__Exercise directions__: How would you translate this sentence from the article on Mandy Rice-Davies into Spanish: "Miss Rice-Davies – who was known by her married name of Marilyn Foreman – died aged 70 after a short battle with cancer."

Start of Selected extract

Mandy Rice-Davies – one of the women at the centre of the Profumo affair which rocked Harold Macmillan’s Tory government in the 1960s – has died.

Miss Rice-Davies – who was known by her married name of Marilyn Foreman – died aged 70 after a short battle with cancer.

Along with Christine Keeler and society osteopath Stephen Ward, she was a key figure in the 1963 sex scandal, which almost brought down the Conservative government of the time.

A nightclub dancer, she gained notoriety when in the witness box of the Old Bailey she dismissed a denial by Lord Astor that he had slept with her, saying: “Well, he would, wouldn’t he?”

I have to fight the misconception that I was a prostitute

Her response seemed to encapsulate a new lack of deference to the old order as the country emerged from the austerity of the immediate post-war years. The lurid disclosures of high-society sex parties and claims that the Secretary of State for War John Profumo had shared a mistress, Keeler, with a Russian defence attache enthralled and scandalised early 1960s Britain.

End of Selected extract
Start of Provided material

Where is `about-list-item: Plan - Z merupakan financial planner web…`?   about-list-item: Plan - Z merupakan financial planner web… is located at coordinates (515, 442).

End of Provided material

__Response to this exercise__: La señorita Rice-Davies —conocida por su nombre de casada, Marilyn Foreman— murió a los 70 años tras una breve lucha contra el cáncer.